I currently have 29.5 Outlaws on my bike...skinny/wide combo, I'm getting ready to put on a 6" Catvos lift, and found a good deal on a set of 31 Outlaws (same combo) that have only 1 ride on them. I was wondering how well the gorillas on that 6 inch would hold up to 31" tires compared to the 29.5s and also is there a big enough difference between the two tires to even spend the money to get them or would I be just as happy with my 29.5s I have now? Thanks in advance


----------



## phreebsd (Dec 16, 2004)

the 31x11's pull hard. much harder than the skinny's.
never rode 29.5's but if they as good as 31x11's i wouldnt change. 
they are a lot of tire to deal with..


----------



## filthyredneck (Feb 10, 2010)

Ok thanks for the input...i was just figuring that there wouldnt be a very big diff between the two sizes and plus my 29.5s are already on the bike...dont have to spend any more money to get them lol.

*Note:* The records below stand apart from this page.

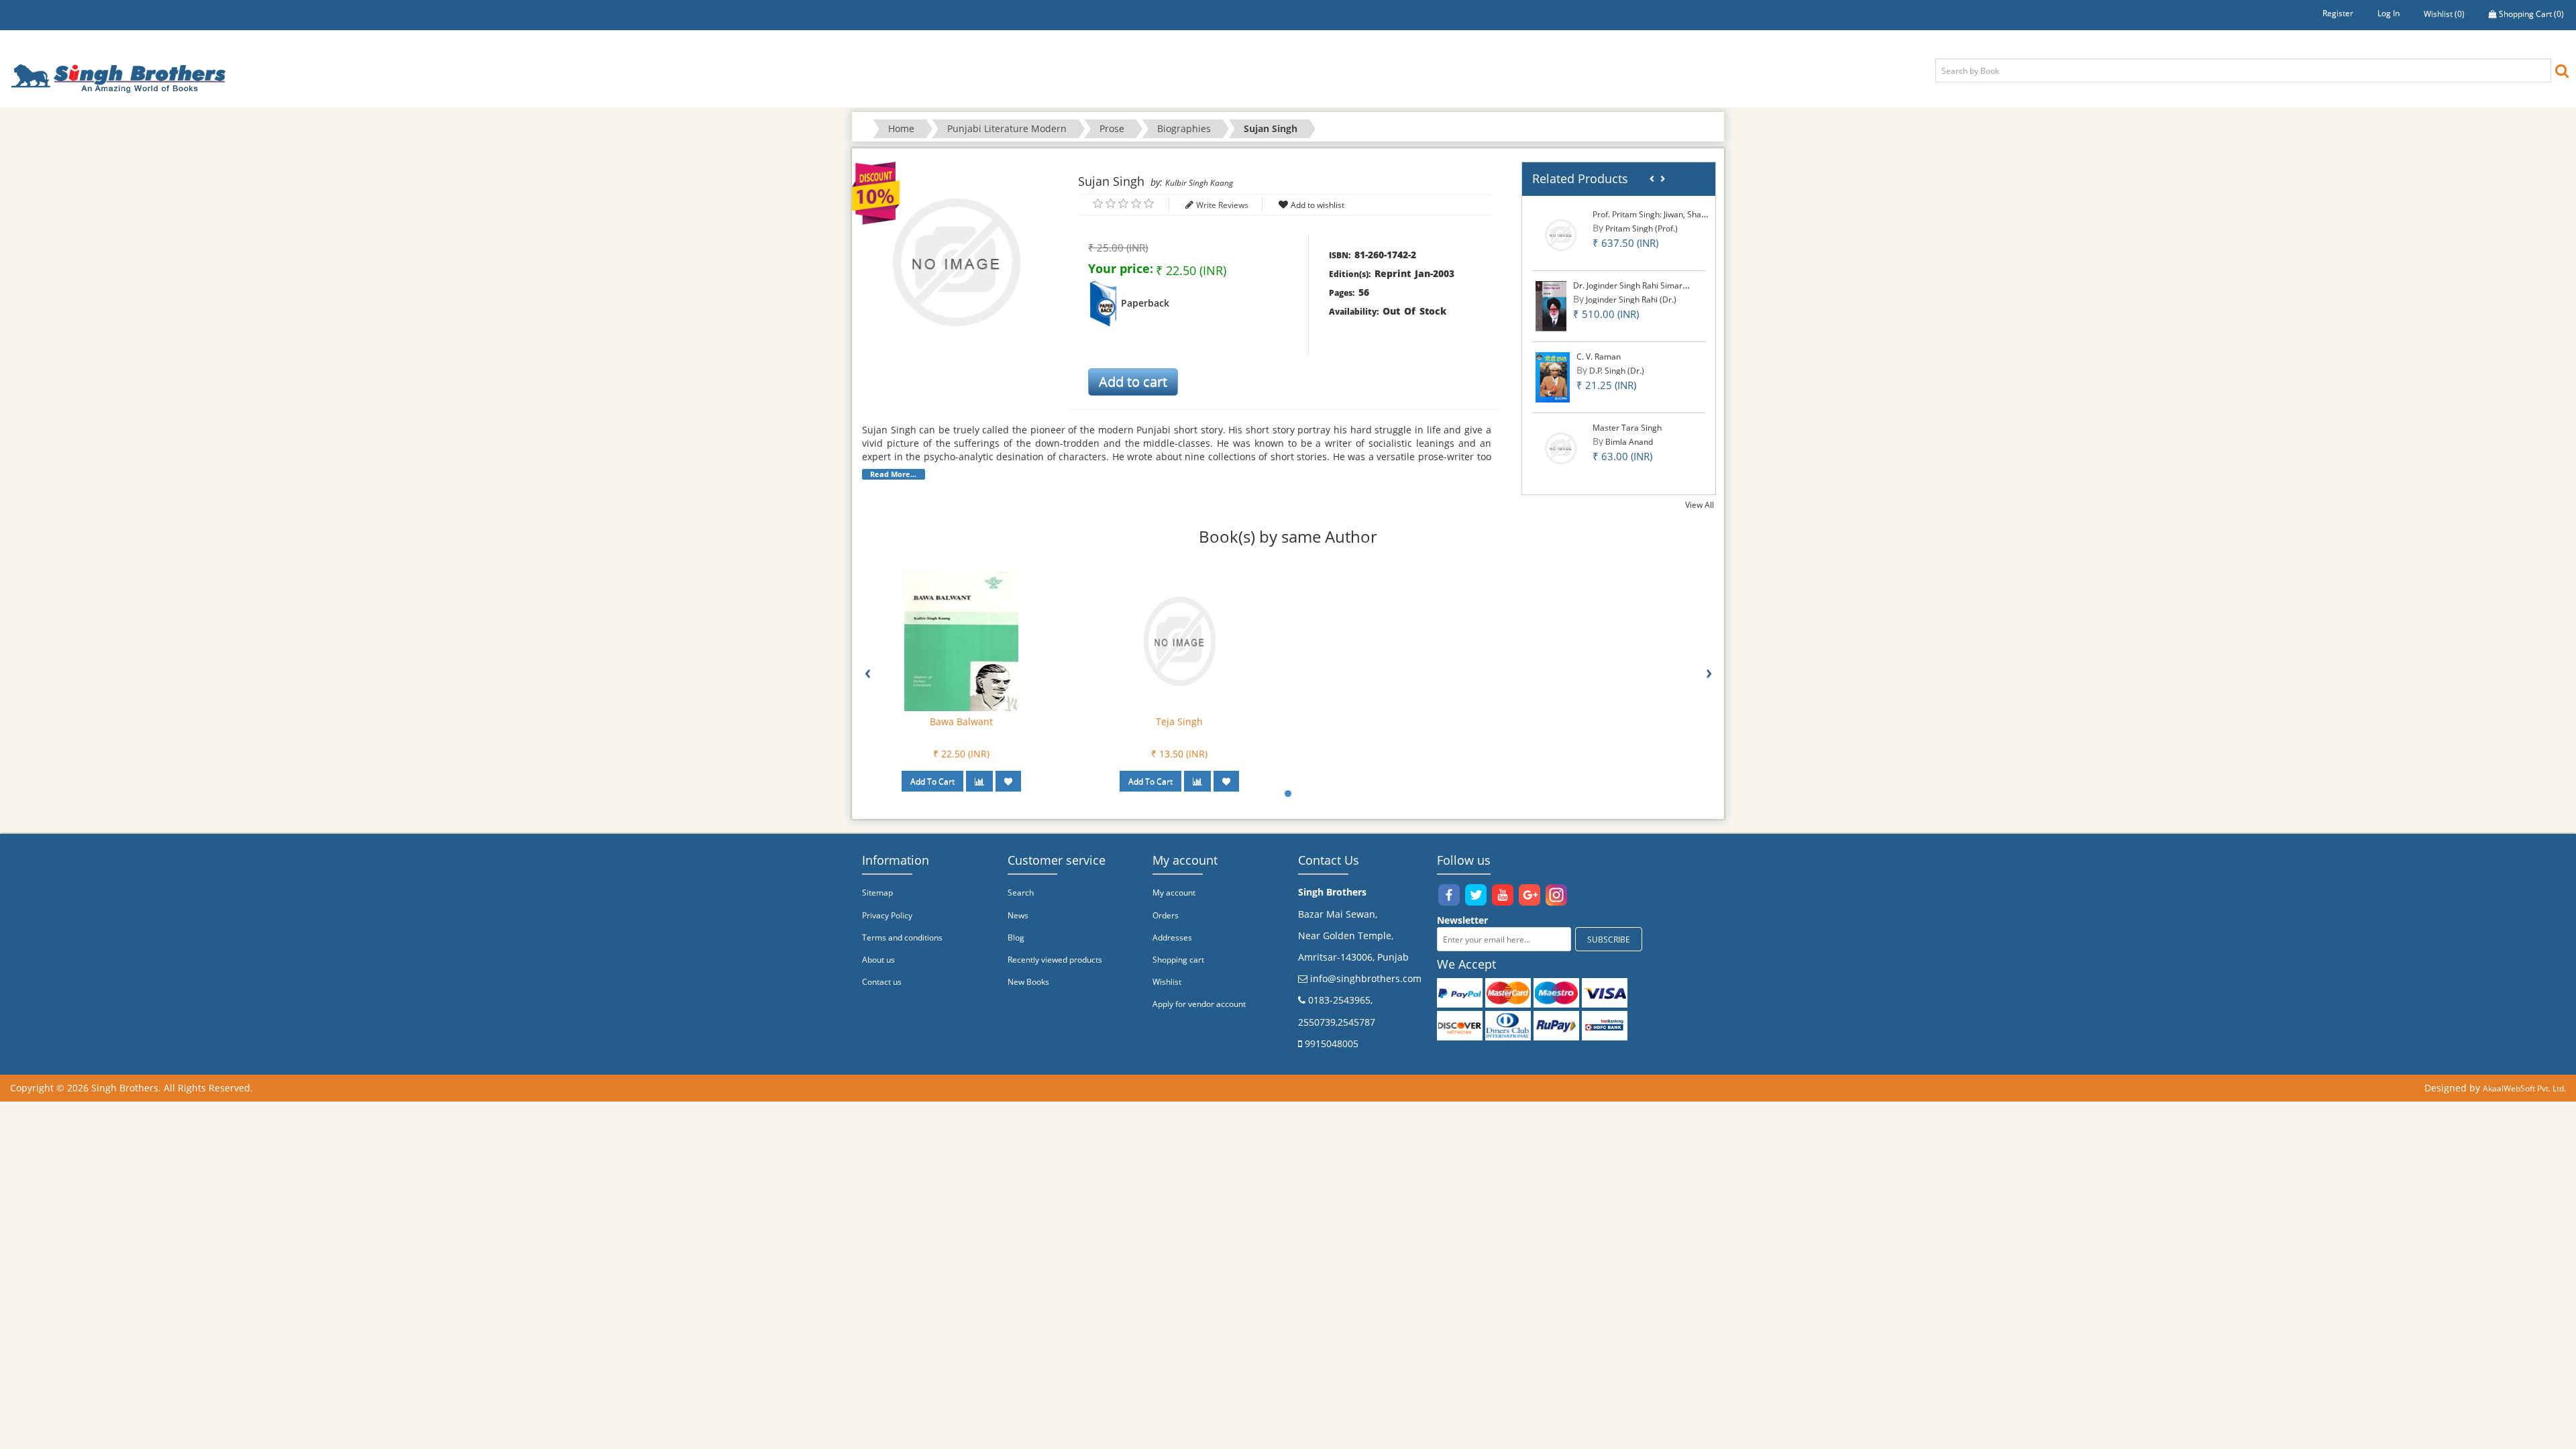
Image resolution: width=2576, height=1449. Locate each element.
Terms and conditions (902, 937)
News (1018, 915)
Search (1021, 892)
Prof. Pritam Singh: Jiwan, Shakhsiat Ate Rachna (1680, 214)
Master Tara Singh (1627, 427)
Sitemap (877, 892)
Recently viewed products (1055, 959)
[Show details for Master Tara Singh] (1561, 447)
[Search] (2562, 70)
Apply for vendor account (1199, 1004)
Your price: (1120, 268)
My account (1173, 892)
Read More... (893, 474)
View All (1699, 505)
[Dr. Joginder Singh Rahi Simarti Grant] (1551, 305)
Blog (1016, 937)
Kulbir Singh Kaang (1199, 183)
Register (2337, 13)
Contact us (882, 981)
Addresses (1172, 937)
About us (878, 959)
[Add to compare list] (979, 781)
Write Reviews (1222, 205)
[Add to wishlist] (1008, 781)
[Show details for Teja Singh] (1179, 640)
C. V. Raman (1598, 356)
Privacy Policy (887, 915)
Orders (1165, 915)
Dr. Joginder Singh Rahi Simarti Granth (1644, 285)
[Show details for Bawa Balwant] (961, 640)
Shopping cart (1178, 959)
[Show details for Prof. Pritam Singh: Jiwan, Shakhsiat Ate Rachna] (1561, 234)
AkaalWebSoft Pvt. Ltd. (2524, 1088)
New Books (1028, 981)
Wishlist (1166, 981)
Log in (2388, 13)
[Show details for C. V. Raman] (1553, 376)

The 12s on back pull hard like what your describing on the 11s, I dont think I'll have any probs going anywhere with the current tires....just have to ride it and see. Thanks.


----------



## Masher (Jan 16, 2009)

Since you have them and they are new go ahead and stick with the 29.5s. The lift is going stop all the mud plowing we are used to doing in the deep ruts. You know later on you are going to want to go bigger anyway so enjoy the lift now and later enjoy some new 31s when you are wanting to make a change.


----------